» Exercise objective: Copy the material from the line containing "The height and width of the screenshot is (719, 1280)." through the line containing "Select the Paint", both lines included, keeping every request, and increase each coordinate in the answers by 108. Reproduce only these lines.
— START Records supplied —
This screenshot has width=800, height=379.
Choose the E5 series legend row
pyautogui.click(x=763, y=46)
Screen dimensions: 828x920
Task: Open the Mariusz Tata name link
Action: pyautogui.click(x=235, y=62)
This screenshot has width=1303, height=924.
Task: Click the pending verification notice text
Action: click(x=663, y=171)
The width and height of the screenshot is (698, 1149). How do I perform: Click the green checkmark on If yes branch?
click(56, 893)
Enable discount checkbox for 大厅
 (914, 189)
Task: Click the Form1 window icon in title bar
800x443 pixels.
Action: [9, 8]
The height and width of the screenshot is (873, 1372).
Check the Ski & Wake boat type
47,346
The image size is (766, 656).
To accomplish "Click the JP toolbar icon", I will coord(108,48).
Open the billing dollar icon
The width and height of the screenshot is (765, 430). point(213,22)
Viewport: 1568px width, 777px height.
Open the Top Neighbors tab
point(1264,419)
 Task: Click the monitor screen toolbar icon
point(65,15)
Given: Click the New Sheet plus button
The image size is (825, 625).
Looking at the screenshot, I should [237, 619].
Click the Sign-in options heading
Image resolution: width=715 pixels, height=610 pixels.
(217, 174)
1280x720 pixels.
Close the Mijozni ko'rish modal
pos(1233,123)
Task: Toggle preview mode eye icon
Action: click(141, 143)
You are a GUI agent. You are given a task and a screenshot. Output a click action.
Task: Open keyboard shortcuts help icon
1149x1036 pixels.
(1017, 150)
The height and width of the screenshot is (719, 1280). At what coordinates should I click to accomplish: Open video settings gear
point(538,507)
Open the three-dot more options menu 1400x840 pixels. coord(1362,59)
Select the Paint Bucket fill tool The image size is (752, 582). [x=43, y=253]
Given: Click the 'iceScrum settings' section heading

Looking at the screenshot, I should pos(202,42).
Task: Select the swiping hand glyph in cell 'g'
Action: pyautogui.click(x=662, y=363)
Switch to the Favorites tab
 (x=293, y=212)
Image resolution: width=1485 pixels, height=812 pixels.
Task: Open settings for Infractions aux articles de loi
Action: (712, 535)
— END Records supplied —
» Result for this task:
The height and width of the screenshot is (719, 1280). At what coordinates should I click to accomplish: Open video settings gear
point(646,615)
Open the three-dot more options menu 1400x840 pixels. coord(1470,167)
Select the Paint Bucket fill tool The image size is (752, 582). [x=151, y=361]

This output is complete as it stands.